ABOUT THIS EXERCISE
Print, exactly as they stand, the lines below from the one that has "Where should I click to: Select" to the one that has "You are a GUI", inclusive, leaving out the pictures.

[Stored data]
• • • •

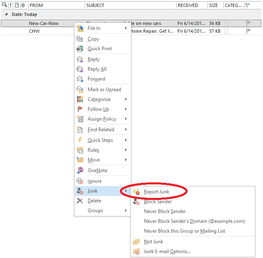This screenshot has width=263, height=258.
Task: Click the Reply icon in context menu
Action: (x=80, y=59)
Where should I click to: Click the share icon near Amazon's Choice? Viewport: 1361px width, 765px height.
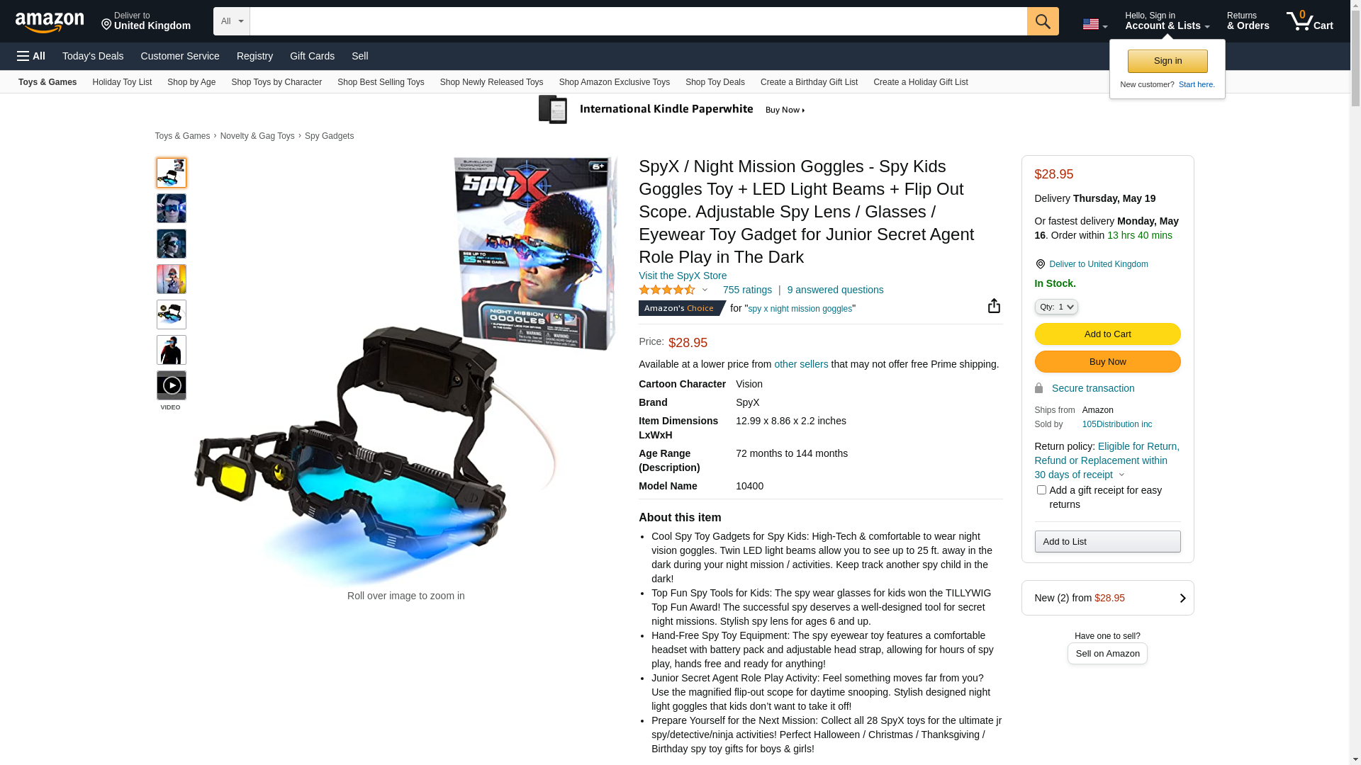pyautogui.click(x=994, y=305)
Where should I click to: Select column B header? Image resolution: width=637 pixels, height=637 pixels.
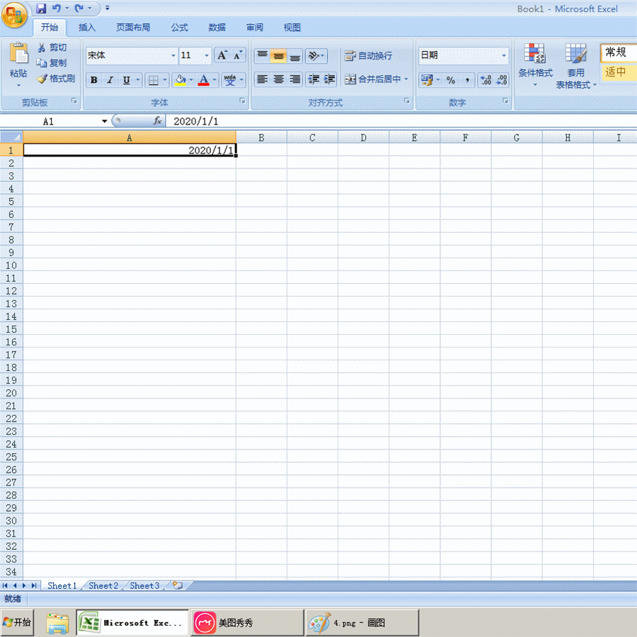point(261,138)
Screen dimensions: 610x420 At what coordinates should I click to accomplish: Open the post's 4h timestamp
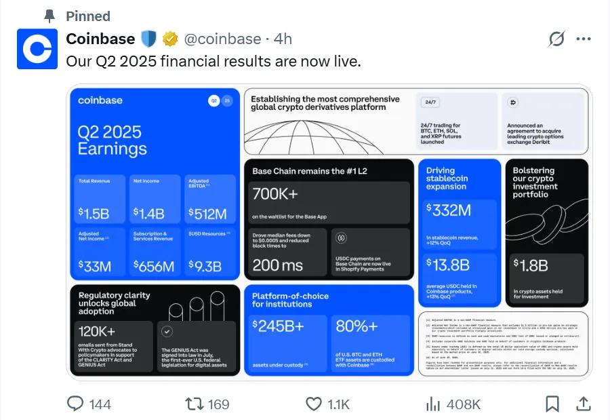(283, 39)
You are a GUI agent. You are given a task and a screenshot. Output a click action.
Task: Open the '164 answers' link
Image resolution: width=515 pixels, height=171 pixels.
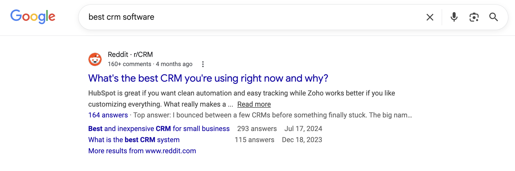(x=108, y=115)
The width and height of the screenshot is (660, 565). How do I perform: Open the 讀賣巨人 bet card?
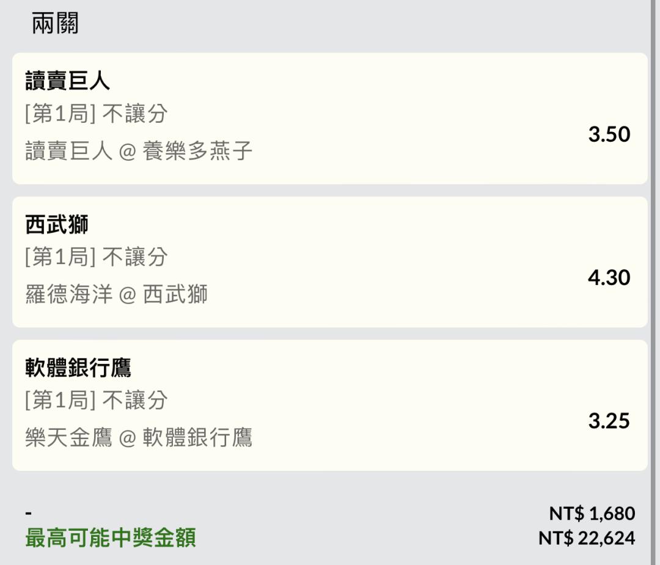coord(329,118)
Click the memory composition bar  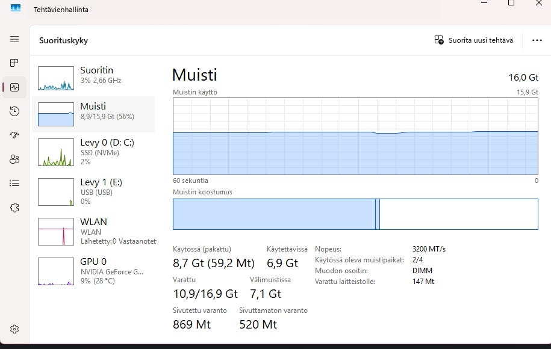pyautogui.click(x=355, y=214)
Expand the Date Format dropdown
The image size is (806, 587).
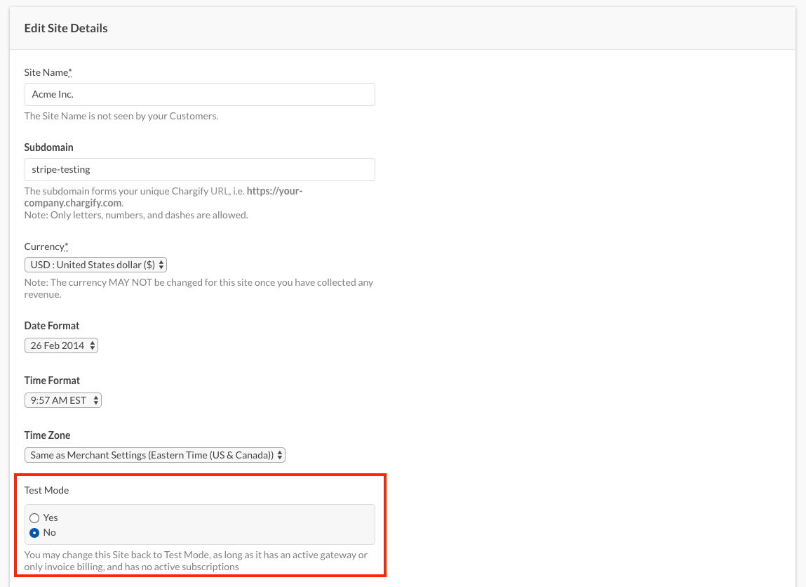(x=61, y=345)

• • • •

ANSWER TO THE PROBLEM
Where should I click to: Select column B header? Image resolution: width=637 pixels, height=637 pixels.
point(261,138)
Screen dimensions: 610x420 At what coordinates should I click to accomplish: Open the post's 4h timestamp
(283, 39)
You are a GUI agent. You are given a task and a screenshot. Output a click action.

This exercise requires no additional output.